#' @export
#'
#' @title Trend for Count Outcomes from Complex Survey Designs
#'
#' @description \code{TrendNPS_Count} fits trend models of count outcomes for
#' four approaches:
#'
#' \enumerate{ \item the unreplicated generalized linear mixed model with
#' variance components as specified by Piepho and Ogutu (2002) that does
#' not incorporate design weights ("PO");
#'
#' \item simple linear regression of annual design-based estimates ("SLRDB");
#'
#' \item weighted linear regression of annual design-based estimates ("WLRDB");
#'
#' \item and probability-weighted iterative generalized least squares ("PWIGLS")
# of predictions from a LaPlace approximation for 6 types of scaling.
#'
#' } Fixed effects structure includes a year term for trend estimation and an
#' optional two-level stratification factor. The function assumes random site
#' and year intercepts, and an optional random site-level slope effect may be
#' included.
#'
#' @param alpha The probability of a Type I error.
#'
#' @param dat Data frame containing columns at least for \code{Site},
#' \code{WYear}, \code{Year}, and the count outcome of interest \code{Y}.

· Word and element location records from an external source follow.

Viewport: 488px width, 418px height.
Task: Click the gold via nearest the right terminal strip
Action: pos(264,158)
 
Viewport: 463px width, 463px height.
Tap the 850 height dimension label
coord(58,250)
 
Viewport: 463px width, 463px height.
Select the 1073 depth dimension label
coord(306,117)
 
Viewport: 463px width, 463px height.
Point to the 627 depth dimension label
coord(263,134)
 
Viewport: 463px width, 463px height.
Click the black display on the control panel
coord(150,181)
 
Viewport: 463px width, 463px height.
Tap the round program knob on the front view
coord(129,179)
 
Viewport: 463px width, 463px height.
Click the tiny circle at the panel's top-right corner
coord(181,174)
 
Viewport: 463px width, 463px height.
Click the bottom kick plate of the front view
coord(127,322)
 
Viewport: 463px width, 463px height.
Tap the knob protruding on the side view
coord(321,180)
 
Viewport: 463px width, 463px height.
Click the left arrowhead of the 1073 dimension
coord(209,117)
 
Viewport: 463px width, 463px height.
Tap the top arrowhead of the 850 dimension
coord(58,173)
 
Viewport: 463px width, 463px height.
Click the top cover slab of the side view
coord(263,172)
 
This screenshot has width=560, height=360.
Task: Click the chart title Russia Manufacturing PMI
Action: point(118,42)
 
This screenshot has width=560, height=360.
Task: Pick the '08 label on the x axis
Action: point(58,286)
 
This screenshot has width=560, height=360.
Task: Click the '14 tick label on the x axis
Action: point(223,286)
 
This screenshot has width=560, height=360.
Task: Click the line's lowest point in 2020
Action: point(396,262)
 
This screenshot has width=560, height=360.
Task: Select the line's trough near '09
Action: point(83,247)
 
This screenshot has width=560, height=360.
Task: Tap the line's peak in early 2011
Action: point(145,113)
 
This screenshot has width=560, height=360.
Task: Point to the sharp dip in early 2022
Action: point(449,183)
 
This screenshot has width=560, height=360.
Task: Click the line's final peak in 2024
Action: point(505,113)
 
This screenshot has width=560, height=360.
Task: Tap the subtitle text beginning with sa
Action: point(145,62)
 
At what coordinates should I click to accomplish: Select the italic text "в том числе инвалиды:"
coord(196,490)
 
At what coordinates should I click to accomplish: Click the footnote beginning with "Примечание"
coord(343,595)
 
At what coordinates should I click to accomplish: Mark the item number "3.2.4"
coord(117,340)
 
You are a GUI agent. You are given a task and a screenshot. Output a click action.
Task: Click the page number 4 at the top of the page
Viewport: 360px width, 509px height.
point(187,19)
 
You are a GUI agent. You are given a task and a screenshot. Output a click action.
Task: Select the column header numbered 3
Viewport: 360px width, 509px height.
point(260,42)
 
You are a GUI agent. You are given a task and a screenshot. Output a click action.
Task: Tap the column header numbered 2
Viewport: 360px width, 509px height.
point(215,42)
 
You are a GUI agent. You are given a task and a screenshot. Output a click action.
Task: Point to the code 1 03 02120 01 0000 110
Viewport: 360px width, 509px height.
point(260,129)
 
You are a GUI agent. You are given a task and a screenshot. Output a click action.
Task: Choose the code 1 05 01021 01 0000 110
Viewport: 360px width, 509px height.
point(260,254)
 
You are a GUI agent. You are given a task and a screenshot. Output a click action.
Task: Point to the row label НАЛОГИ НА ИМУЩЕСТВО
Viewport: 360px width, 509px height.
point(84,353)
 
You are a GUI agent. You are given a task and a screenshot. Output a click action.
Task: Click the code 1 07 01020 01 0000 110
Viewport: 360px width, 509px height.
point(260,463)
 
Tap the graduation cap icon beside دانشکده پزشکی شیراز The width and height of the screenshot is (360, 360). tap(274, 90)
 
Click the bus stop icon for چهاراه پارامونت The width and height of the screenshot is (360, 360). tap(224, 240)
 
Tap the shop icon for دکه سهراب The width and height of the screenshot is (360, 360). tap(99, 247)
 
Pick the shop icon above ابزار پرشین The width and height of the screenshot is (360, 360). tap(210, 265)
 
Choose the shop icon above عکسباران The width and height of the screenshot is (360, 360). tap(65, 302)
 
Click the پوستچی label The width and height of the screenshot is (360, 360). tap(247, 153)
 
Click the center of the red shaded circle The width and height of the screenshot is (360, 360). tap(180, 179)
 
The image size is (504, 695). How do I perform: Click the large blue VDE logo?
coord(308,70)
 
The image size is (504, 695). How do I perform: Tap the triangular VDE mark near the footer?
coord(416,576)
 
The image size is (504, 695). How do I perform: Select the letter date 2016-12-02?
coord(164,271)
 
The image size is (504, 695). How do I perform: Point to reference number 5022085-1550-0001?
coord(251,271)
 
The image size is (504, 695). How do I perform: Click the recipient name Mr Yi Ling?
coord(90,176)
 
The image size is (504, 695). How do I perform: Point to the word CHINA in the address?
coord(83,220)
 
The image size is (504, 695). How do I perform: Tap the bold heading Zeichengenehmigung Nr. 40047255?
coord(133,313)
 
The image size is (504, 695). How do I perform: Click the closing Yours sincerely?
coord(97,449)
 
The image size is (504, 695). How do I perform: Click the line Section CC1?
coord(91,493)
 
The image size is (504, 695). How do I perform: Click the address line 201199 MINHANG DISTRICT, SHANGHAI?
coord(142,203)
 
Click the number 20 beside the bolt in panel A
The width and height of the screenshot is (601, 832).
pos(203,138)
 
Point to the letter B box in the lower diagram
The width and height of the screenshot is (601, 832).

#' See section "Data frame \code{dat}" below.
#'
#' @param method Method for trend estimation entered as a string. Valid values
#' include \code{"PO"} for the generalized linear mixed model extension of the
#' Piepho and Ogutu (2002) unreplicated linear mixed model, \code{"SLRDB"} for
#' simple linear regression of design-based estimates, \code{"WLRDB"} for
#' weighted linear regression of design-based estimates, or \code{"PWIGLS"} for
#' probability-weighted iterative generalized least squares (Pfeffermann et al.
#' 1998, Asparouhov 2002).
#'
#' @param slope Logical value indicating inclusion of a random site-level slope
#' effect in the variance components structure used for the \code{"PO"} and
#' \code{"PWIGLS"} trend methods. Site- and year-level random intercept terms
#' included as default.
#'
#' @param type Scaling type when \code{method="PWIGLS"}. Valid values include
#' \code{"Aonly"}, \code{"A"}, \code{"AI"}, \code{"B"}, \code{"BI"}
#' \code{"C"}. See section "Options for variable \code{type}" below.
#'
#' @param stratum Text string identifying an optional two-level stratification
#' factor in \code{dat}.
#'
#' @param Y Text string indicating the binary outcome variable in \code{dat}.
#'
#' @param lat Site latitudes using an equal-area projection, e.g., UTM or
#' Albers.
#'
#' @param long Site longitudes using an equal-area projection, e.g., UTM or
#' Albers.
#'
#' @param stage1wt Design weights from the original sample draw without
#' accounting for temporal revisit designs.
#'
#' @param stage2wt Panel inclusion weights for each site each year.
#'
#' @param str1prop Proportion of the first stratum in the population in a
#' two-level stratification variable.
#'
#' @param nbhd Logical indictor for the neighborhood variance estimator
#' when \code{method="WLRDB"}. If \code{FALSE}, \code{"WLRDB"} calculates
#' the design-based mean estimate's standard error assuming independent random
#' sampling.
#'
#' @return A list containing three or four elements, depending on the specified trend method.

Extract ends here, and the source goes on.